DATA SHOWN:
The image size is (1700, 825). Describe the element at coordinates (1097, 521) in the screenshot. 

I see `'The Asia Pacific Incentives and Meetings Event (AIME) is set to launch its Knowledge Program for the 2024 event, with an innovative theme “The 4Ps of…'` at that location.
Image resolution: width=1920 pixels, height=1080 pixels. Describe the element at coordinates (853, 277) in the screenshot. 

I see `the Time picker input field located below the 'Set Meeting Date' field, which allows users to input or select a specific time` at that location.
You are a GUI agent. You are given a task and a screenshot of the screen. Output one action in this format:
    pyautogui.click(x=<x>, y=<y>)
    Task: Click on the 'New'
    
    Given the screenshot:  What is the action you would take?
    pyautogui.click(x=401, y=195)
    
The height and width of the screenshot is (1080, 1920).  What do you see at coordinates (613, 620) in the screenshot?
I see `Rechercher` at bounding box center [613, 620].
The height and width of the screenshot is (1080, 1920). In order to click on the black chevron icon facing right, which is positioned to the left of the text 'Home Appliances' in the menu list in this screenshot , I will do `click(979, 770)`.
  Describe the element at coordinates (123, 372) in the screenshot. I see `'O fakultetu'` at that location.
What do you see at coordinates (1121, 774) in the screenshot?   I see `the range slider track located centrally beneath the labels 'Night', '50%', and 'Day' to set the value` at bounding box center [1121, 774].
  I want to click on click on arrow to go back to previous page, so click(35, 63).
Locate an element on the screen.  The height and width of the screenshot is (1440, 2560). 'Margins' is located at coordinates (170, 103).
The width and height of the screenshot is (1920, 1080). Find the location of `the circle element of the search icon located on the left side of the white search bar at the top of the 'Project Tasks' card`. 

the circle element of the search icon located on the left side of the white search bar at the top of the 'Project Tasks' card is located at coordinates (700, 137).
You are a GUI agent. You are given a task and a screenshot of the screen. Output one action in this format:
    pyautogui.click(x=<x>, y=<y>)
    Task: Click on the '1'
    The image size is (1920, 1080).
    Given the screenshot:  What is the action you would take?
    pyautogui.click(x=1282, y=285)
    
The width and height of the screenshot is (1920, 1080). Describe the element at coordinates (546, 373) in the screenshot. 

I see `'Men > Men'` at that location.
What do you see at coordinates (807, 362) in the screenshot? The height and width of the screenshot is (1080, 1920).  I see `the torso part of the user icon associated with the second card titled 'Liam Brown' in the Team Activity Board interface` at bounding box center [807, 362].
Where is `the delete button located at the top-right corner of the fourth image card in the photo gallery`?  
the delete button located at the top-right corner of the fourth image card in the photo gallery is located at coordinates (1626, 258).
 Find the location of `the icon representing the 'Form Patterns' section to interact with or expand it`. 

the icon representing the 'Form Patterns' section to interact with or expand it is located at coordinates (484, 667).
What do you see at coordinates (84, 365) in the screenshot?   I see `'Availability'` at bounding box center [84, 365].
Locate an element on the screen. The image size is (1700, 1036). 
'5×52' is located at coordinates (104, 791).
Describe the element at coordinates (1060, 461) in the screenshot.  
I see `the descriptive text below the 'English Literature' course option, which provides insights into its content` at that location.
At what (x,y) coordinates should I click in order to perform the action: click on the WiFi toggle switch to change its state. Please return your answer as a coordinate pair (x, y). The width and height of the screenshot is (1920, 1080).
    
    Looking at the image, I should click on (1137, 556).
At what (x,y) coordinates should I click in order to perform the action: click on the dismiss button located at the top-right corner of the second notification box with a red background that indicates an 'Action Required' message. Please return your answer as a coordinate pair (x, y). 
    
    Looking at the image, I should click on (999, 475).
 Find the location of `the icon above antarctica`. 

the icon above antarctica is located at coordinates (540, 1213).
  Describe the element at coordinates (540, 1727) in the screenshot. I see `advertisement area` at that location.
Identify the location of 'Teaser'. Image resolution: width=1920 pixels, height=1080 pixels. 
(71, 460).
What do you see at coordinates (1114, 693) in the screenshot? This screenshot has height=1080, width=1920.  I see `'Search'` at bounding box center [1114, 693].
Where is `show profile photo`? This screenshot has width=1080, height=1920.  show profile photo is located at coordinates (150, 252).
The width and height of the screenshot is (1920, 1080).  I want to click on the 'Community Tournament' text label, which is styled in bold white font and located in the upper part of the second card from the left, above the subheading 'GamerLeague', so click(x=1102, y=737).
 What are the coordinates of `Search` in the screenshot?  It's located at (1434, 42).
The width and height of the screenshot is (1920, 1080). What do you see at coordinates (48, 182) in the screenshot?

WORK TO DO:
Reproduce the lines verbatim, from the line containing "Identify the location" up to and including the line containing "What do you see at coordinates (1114, 693)".

ANSWER TO THIS TASK:
Identify the location of 'Teaser'. Image resolution: width=1920 pixels, height=1080 pixels. 
(71, 460).
What do you see at coordinates (1114, 693) in the screenshot? This screenshot has height=1080, width=1920.  I see `'Search'` at bounding box center [1114, 693].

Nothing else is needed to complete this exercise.